(MATERIAL SHOWN begins)
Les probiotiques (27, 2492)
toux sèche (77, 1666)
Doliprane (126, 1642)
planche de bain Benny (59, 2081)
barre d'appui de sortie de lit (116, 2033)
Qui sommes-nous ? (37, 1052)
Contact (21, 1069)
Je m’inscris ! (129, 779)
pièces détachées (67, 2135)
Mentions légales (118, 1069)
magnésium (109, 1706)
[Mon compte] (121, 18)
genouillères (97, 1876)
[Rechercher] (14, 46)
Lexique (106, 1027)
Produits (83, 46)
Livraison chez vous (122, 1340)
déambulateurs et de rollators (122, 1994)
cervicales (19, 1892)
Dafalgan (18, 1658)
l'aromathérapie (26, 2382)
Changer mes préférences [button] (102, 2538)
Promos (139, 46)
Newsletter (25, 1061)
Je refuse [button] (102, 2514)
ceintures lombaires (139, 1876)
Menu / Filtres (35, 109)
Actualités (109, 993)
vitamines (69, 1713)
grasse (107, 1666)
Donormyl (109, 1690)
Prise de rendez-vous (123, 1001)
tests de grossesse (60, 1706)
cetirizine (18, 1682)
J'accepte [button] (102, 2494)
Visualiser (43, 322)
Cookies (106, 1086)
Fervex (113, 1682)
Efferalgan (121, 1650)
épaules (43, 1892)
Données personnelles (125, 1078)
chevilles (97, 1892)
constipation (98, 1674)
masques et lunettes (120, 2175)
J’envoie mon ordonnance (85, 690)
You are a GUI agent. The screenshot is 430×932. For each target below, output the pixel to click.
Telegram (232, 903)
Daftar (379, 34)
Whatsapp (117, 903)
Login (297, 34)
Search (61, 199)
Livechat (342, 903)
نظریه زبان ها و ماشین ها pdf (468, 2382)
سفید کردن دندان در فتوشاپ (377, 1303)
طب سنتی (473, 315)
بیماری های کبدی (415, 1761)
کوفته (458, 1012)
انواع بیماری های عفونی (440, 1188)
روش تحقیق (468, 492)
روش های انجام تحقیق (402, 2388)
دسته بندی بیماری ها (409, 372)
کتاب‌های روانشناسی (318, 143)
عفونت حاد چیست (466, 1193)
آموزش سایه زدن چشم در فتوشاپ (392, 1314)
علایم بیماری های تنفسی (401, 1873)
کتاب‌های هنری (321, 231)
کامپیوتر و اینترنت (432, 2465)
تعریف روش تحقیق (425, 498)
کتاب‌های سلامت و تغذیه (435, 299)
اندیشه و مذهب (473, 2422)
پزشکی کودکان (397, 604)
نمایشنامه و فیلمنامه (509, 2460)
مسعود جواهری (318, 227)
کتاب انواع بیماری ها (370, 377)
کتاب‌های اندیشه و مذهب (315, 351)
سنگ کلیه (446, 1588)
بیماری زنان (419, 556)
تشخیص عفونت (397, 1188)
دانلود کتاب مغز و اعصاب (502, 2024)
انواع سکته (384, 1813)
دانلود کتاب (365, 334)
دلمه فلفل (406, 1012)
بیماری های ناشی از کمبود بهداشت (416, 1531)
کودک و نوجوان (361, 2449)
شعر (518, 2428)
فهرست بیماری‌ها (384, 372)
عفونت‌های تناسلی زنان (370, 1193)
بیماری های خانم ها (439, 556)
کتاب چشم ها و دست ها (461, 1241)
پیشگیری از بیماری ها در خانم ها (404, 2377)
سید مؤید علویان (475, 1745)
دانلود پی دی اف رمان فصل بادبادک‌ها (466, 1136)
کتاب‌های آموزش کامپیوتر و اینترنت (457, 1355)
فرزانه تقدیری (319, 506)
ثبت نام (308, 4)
(MATERIAL SHOWN ends)
> [WHAT THE TASK REQUIRES] Scan the data above and report each line in which "اینترنت" is present.

> [RESPONSE TO THE EXERCISE]
کامپیوتر و اینترنت (432, 2465)
کتاب‌های آموزش کامپیوتر و اینترنت (457, 1355)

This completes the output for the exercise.